Leonty Filippovich Magnitsky (Леонтий Филиппович Магницкий), born Telyatin (Телятин; June 9, 1669, in Ostashkov – October 19, 1739, in Moscow) was a Russian mathematician and educator.

== Biography ==
Magnitsky was born into a peasant family. According to some accounts, he graduated from the Slavic Greek Latin Academy in Moscow. From 1701 and until his death, he taught arithmetic, geometry and trigonometry at the Moscow School of Mathematics and Navigation, becoming its director in 1716.

In 1703, Magnitsky wrote his famous Arithmetic (Арифметика; 2,400 copies), which was used as the principal textbook on mathematics in Russia until the middle of the 18th century.

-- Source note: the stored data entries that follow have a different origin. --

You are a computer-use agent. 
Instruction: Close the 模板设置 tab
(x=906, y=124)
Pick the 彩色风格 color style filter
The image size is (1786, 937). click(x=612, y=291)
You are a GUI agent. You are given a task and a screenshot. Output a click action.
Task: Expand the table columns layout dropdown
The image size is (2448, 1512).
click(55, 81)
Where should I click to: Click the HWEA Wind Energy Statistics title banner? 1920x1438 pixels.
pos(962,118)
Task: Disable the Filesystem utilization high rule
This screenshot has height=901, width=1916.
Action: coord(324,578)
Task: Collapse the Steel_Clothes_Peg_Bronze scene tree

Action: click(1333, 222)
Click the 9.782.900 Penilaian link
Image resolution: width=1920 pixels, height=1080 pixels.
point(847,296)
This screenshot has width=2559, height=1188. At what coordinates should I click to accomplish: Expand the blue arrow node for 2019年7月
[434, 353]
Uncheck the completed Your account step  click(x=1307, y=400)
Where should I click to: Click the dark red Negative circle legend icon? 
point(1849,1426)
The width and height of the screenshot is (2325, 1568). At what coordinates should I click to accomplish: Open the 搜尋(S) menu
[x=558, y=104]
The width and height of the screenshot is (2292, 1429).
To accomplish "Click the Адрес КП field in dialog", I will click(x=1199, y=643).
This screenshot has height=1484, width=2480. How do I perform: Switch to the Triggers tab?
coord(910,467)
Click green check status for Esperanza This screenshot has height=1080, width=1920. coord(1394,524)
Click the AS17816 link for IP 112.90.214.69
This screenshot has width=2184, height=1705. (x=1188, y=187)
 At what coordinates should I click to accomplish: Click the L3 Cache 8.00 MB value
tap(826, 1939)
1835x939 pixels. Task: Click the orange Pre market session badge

Mikhail Lomonosov was himself taught by this book, which he called the "gates to his own erudition". In 1703, Magnitsky also produced a Russian edition of Adriaan Vlacq's log tables called Таблицы логарифмов и синусов, тангенсов и секансов (Tables of logarithms, sines, tangents, and secants).

Legend has it that Leonty Magnitsky was nicknamed Magnitsky by Peter the Great, who considered him a "people's magnet" (магнит, or "magnit" in Russian). For his educatorial achievements he was ennobled in 1704, and was given numerous awards and gifts by the Tsar.